Exercise description:
Leave out the pictures, and reproduce exactly the lines from the line containing "The image size" through the final line of the entries.

______________________________

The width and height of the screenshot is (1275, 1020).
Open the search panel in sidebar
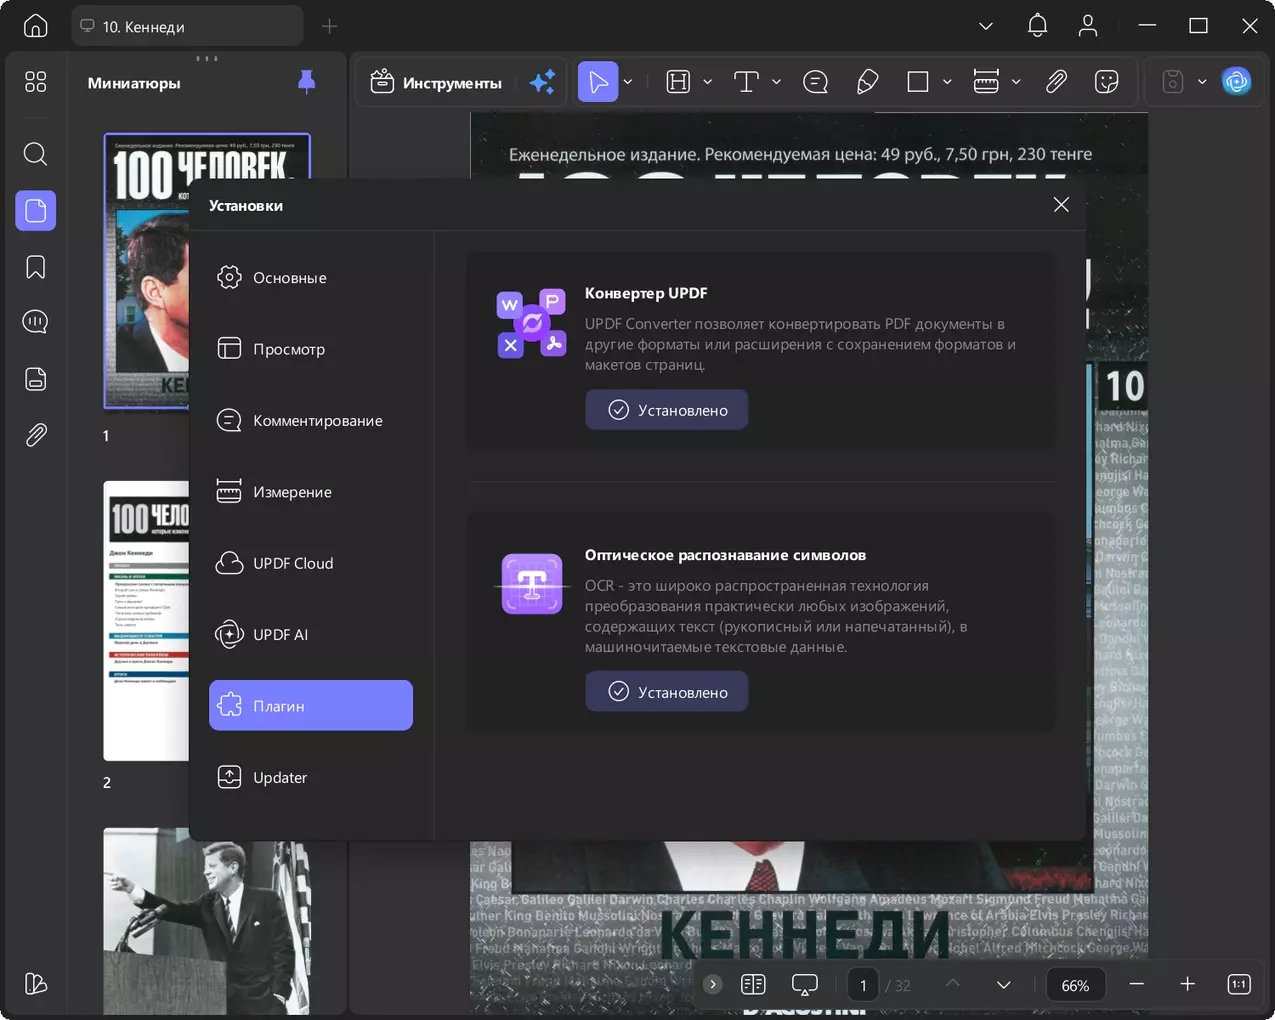35,154
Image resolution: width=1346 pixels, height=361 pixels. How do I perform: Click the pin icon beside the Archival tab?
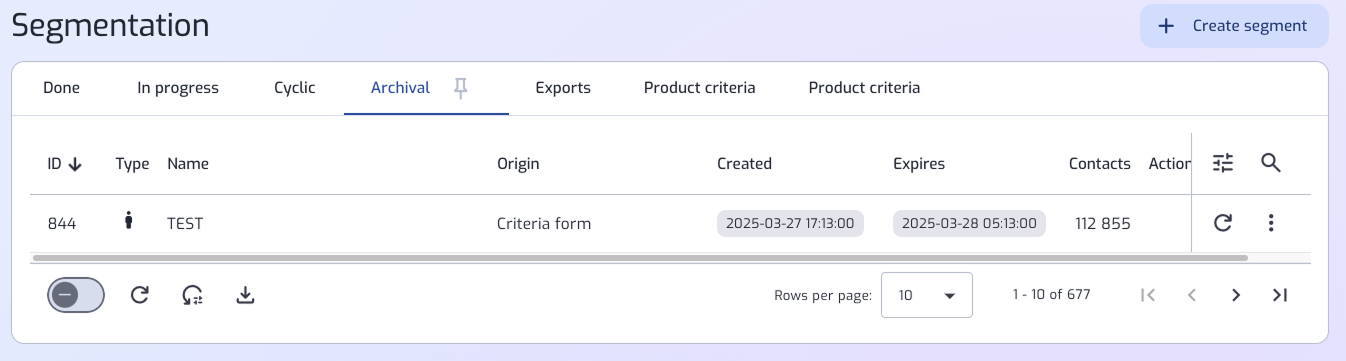[460, 88]
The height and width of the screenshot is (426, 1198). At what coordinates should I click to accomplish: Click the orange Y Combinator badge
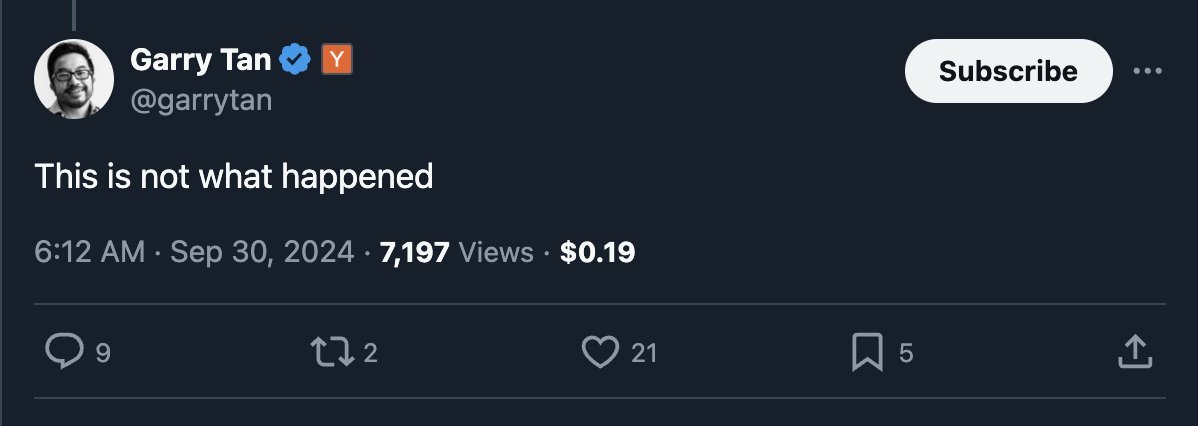(337, 61)
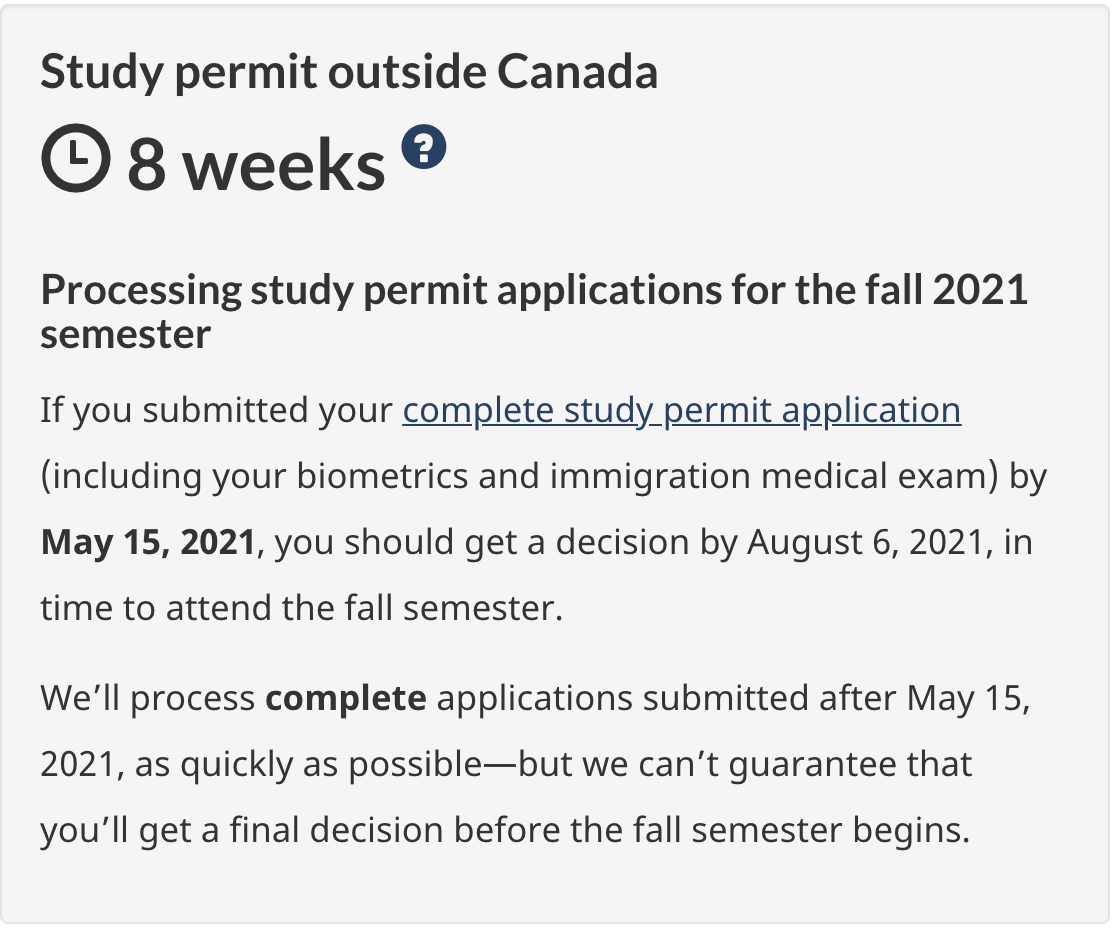Select the "Processing study permit applications" subheading
Image resolution: width=1118 pixels, height=928 pixels.
pyautogui.click(x=534, y=290)
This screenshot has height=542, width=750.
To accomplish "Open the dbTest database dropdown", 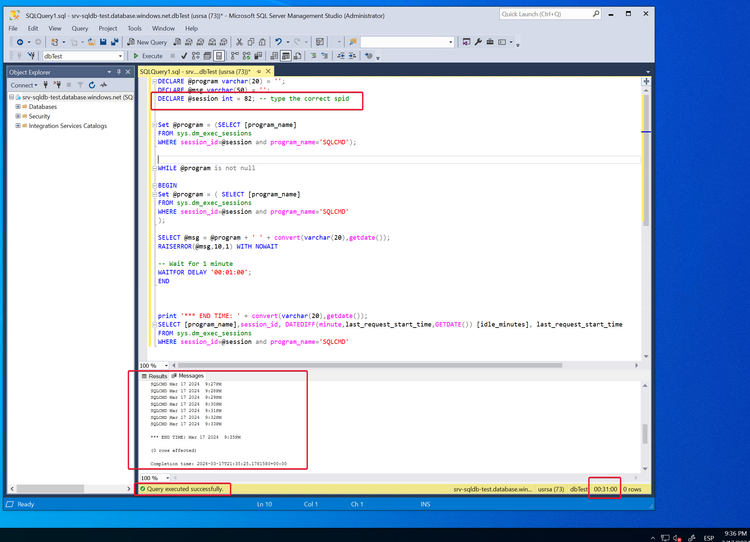I will (x=121, y=56).
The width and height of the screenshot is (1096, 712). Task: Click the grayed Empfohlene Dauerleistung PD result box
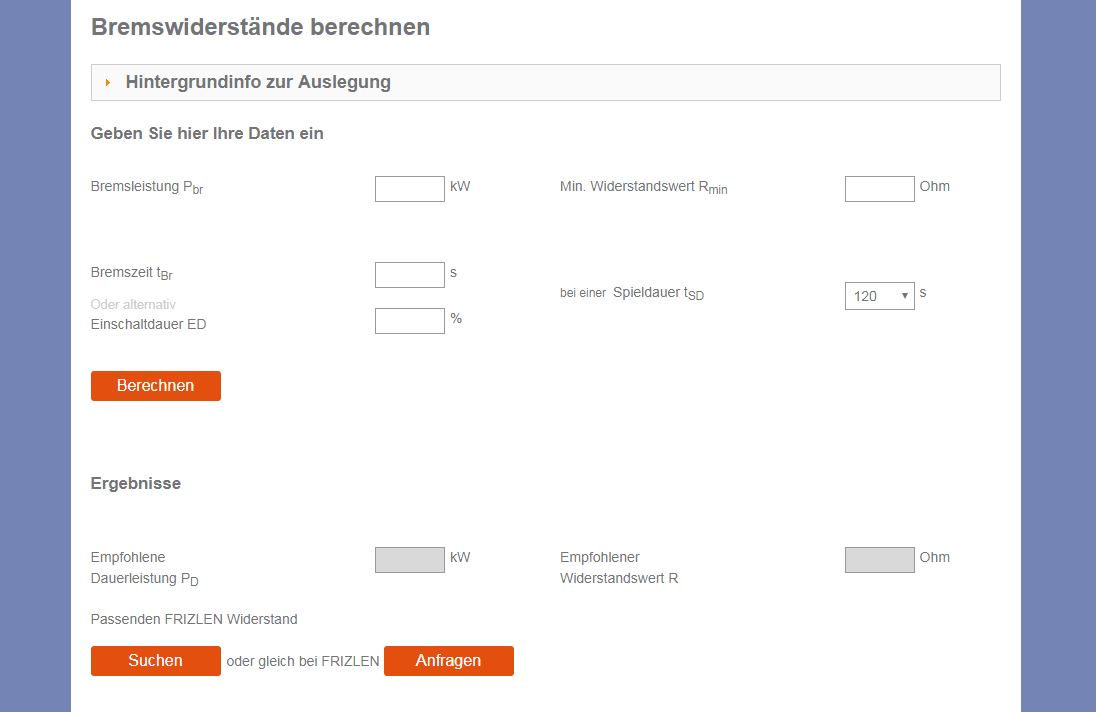[409, 559]
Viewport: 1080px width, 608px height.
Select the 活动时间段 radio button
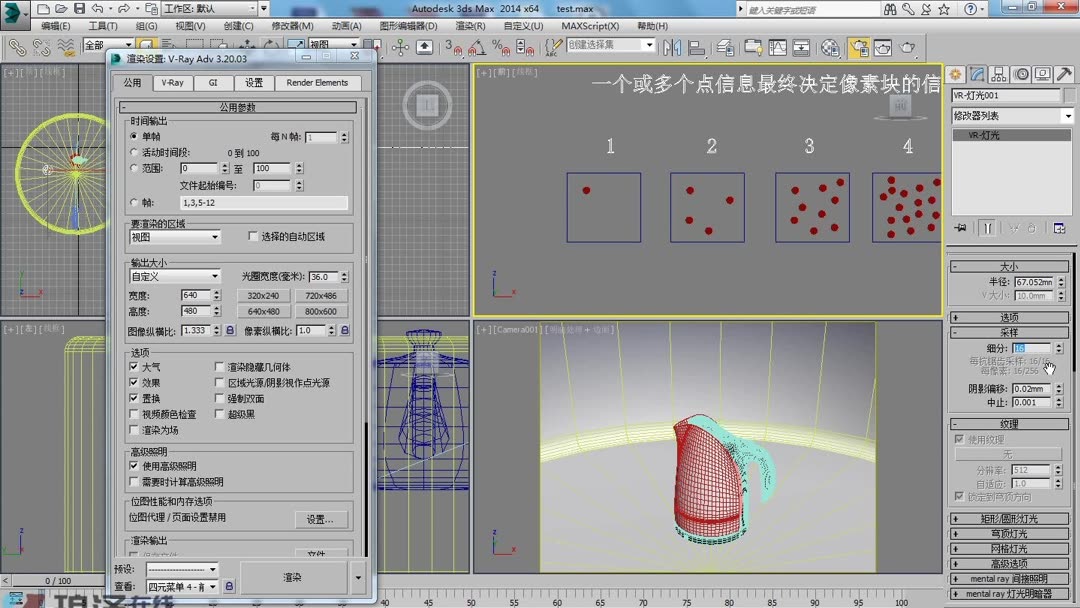(x=134, y=151)
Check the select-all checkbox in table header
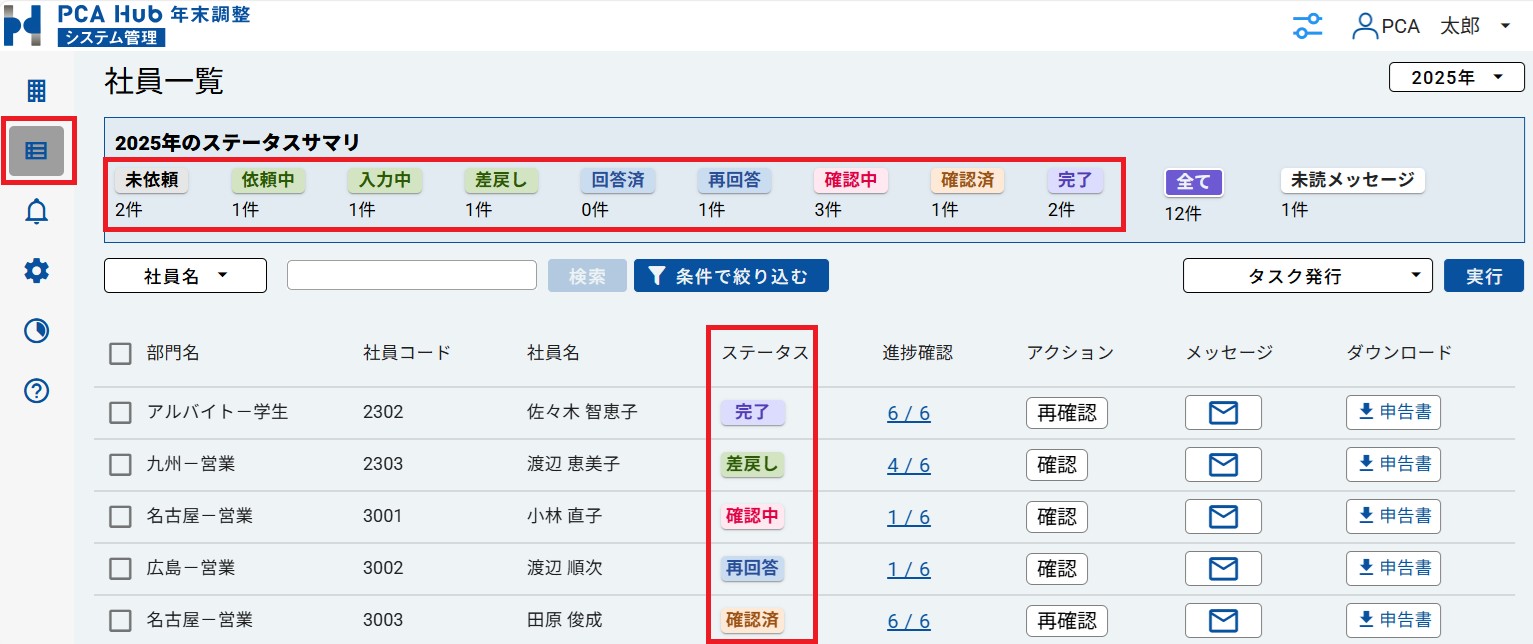This screenshot has width=1533, height=644. click(121, 353)
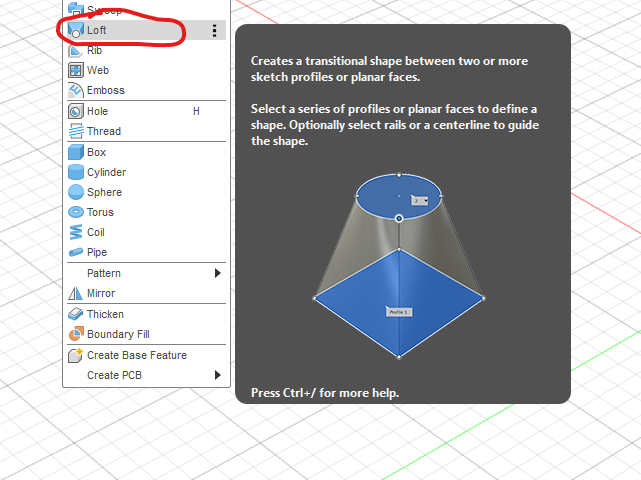641x480 pixels.
Task: Select the Thread tool icon
Action: (75, 131)
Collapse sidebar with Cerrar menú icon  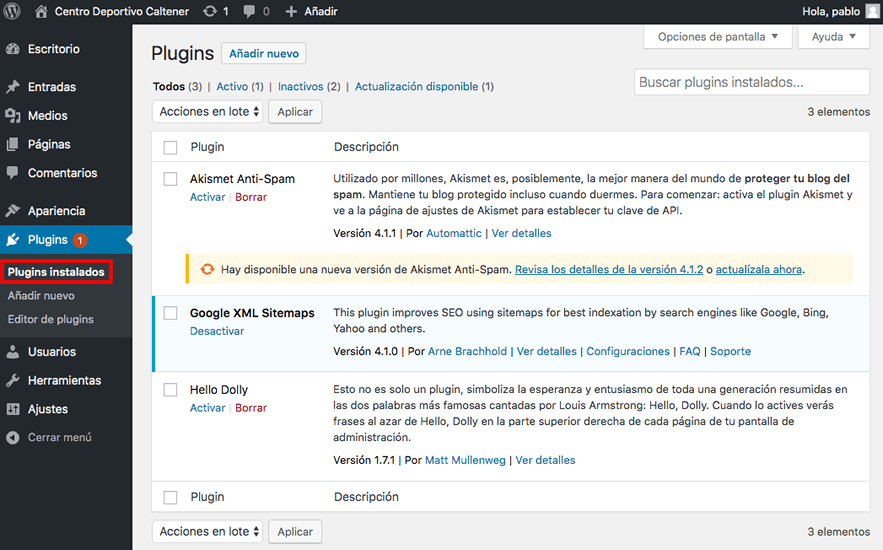point(13,437)
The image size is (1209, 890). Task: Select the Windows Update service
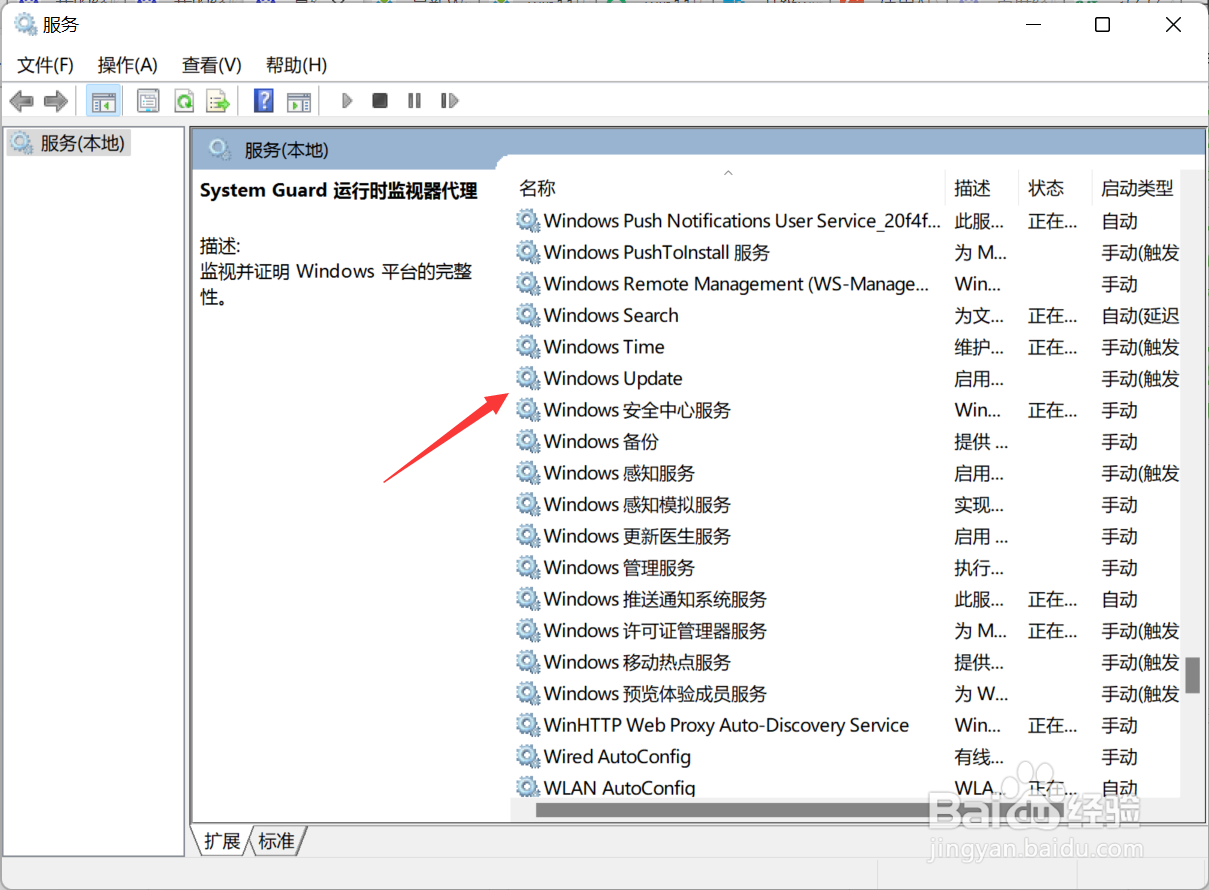(x=612, y=378)
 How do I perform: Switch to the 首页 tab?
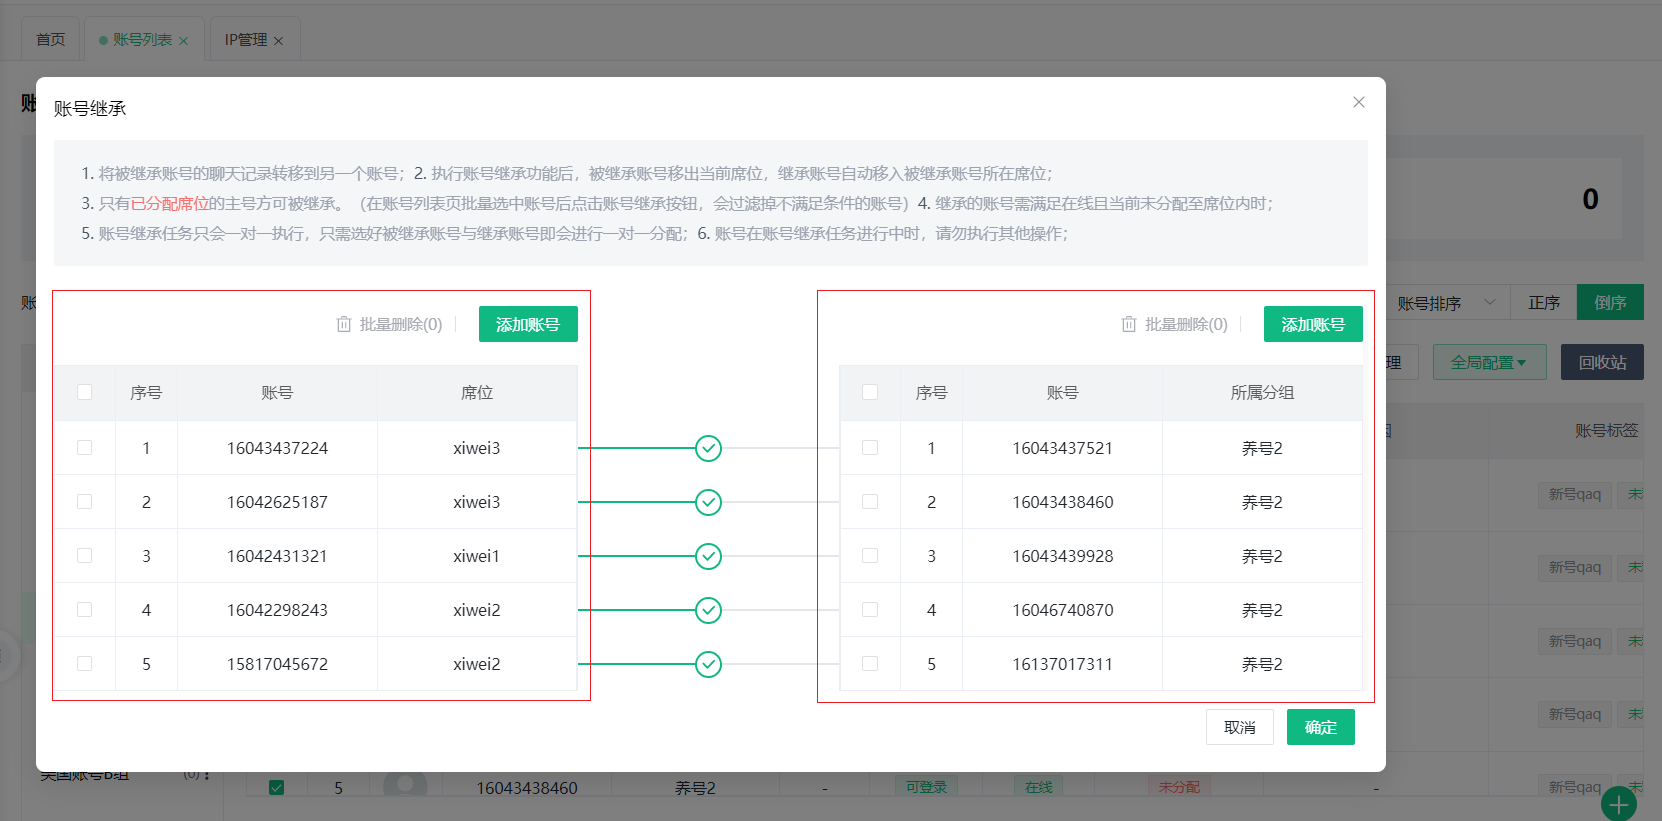(51, 40)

______________________________

Written response:
The image size is (1209, 890). Task: Select the Windows Update service
(x=612, y=378)
 How do I perform: Switch to the 首页 tab?
(51, 40)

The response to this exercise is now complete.